Specify the location of the game configuration

In [None]:
game_setup_path = "map_with_obstacles"

Create the env setup. Note that we use damaged based rewards to give a denser reward signalling.

In [None]:
def make_env(root_path, render_mode="ansi", show_logs=False, custom_agent=None):
    return make("dndenv-v0", root_path=root_path, show_logs=show_logs,
                render_mode=render_mode,
                damage_based_reward=True,
                custom_agent=custom_agent,
                profiles=lambda: random.choice(['high_elf_fighter', 'high_elf_mage', 'dwarf_cleric', 'halfling_rogue']),
                enemies=lambda: random.choice(['high_elf_fighter', 'high_elf_mage', 'dwarf_cleric', 'halfling_rogue']),
                map_file=lambda: random.choice(['maps/simple_map',\
                                                'maps/complex_map', \
                                                'maps/game_map', \
                                                'maps/walled_map'])
                )

In [None]:
env = make_env(game_setup_path)

In [None]:
seed = 1337
# Create a grid of learning rates and gammas
learning_rates = [0.0001]
gammas = [0.99]

results = {}
for lr in learning_rates:
  results[lr] = {}
  for gamma in gammas:
    seed = seed + 1
    reward_per_episode = train(env, gamma, lr, max_steps=MAX_STEPS, seed=seed, use_td_target=True)
    results[lr][gamma] = reward_per_episode


Summarize rewards per episode

In [None]:
for item in results:
  for gamma in results[item]:
    print(f"lr: {item} gamma: {gamma} rewards: {results[item][gamma]}")

In [None]:
# plot the results
import matplotlib.pyplot as plt

for lr in learning_rates:
    for gamma in gammas:
        plt.plot(results[lr][gamma], label=f"lr={lr}, gamma={gamma}")
plt.legend()
plt.show()


Setup a mixed LLM vs Rules based AI adversary and compare performance

LLM related config, like which LLM to use

In [None]:
USE_OPENAI=False
LLAMA3_BASE_URL= os.environ.get('LLAMA3_BASE_URL', 'http://localhost:8000/v1')

In [None]:
prompt = GPT4Interfacer(debug=False, tools=False, base_url=LLAMA3_BASE_URL, api_key="token1234", variant="NousResearch/Meta-Llama-3.1-8B-Instruct", explain=False)

Setup interface for the adversarial moves

In [None]:
class CustomAgent:
    def action(self, observation, info):
        return self.llm_interface.select_action_for_state(observation, info)

    def __str__(self) -> str:
        return "Custom LLM Agent"

agent = CustomAgent(prompt)

We make an evaluation environment and a training environment.
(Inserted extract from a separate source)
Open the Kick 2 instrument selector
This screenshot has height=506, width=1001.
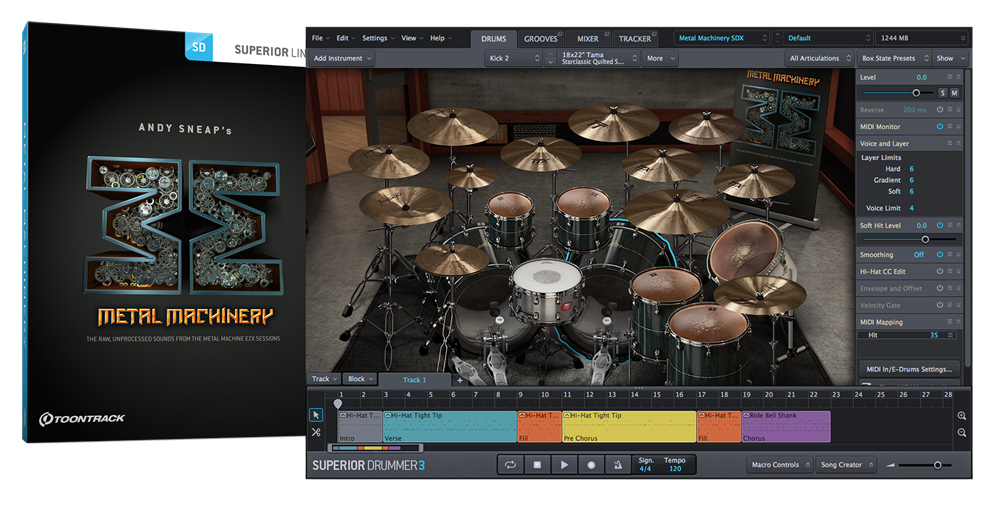(513, 58)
The evaluation environment is the same env config as the previous training run, while the training environment incorporates the LLM as the adversary. We do this to compare the training results.

In [None]:
from natural20.generic_controller import GenericController
from natural20.gym.dndenv_controller import DndenvController

eval_env = make_env(game_setup_path)

def mix_controller(session, mix=0.8, **kwargs):
    # 80% of the time use the generic controller, 20% LLM
    if (random.random() < mix):
        return GenericController(session)
    else:
        return DndenvController(session, agent)

env = make_env(game_setup_path, custom_agent=mix_controller)

In [None]:
seed = 1337
# Create a grid of learning rates and gammas
learning_rates = [0.001]
gammas = [0.99]

results_2 = {}
for lr in learning_rates:
  results_2[lr] = {}
  for gamma in gammas:
    seed = seed + 1
    reward_per_episode = train(env, gamma, lr, max_steps=MAX_STEPS, seed=seed, \
                               eval_env=eval_env, trajectory_policy='e-greedy', label="llm_adversary")
    results_2[lr][gamma] = reward_per_episode

In [None]:
for item in results_2:
  for gamma in results_2[item]:
    print(f"lr: {item} gamma: {gamma} rewards: {results_2[item][gamma]}")

In [None]:
# plot the results
import matplotlib.pyplot as plt

for lr in learning_rates:
    for gamma in gammas:
        plt.plot(results_2[lr][gamma], label=f"lr={lr}, gamma={gamma}")
plt.legend()
plt.show()

Configure prompter for mistral

In [None]:
VARIANT = 'mistralai/Mistral-7B-Instruct-v0.3'
MISTRAL_URL = os.environ.get('MISTRAL_URL', "http://localhost:8000/v1")
prompt_mistral = GPT4Interfacer(debug=False, tools=False, base_url=MISTRAL_URL, api_key="token1234", variant=VARIANT, explain=False)

In [None]:
class CustomAgent:
    def __init__(self, llm_interface):
        self.llm_interface = llm_interface

    def action(self, observation, info):
        return self.llm_interface.select_action_for_state(observation, info)

    def __str__(self) -> str:
        return "Custom LLM Agent"

agent_mistral = CustomAgent(prompt_mistral)

In [None]:
from natural20.generic_controller import GenericController
from natural20.gym.dndenv_controller import DndenvController
from llm_interface import GPT4Interfacer

eval_env = make_env(game_setup_path)

def mix_controller_mistral(session, mix=0.8, **kwargs):
    # 80% of the time use the generic controller, 20% LLM
    if (random.random() < mix):
        return GenericController(session)
    else:
        return DndenvController(session, agent_mistral)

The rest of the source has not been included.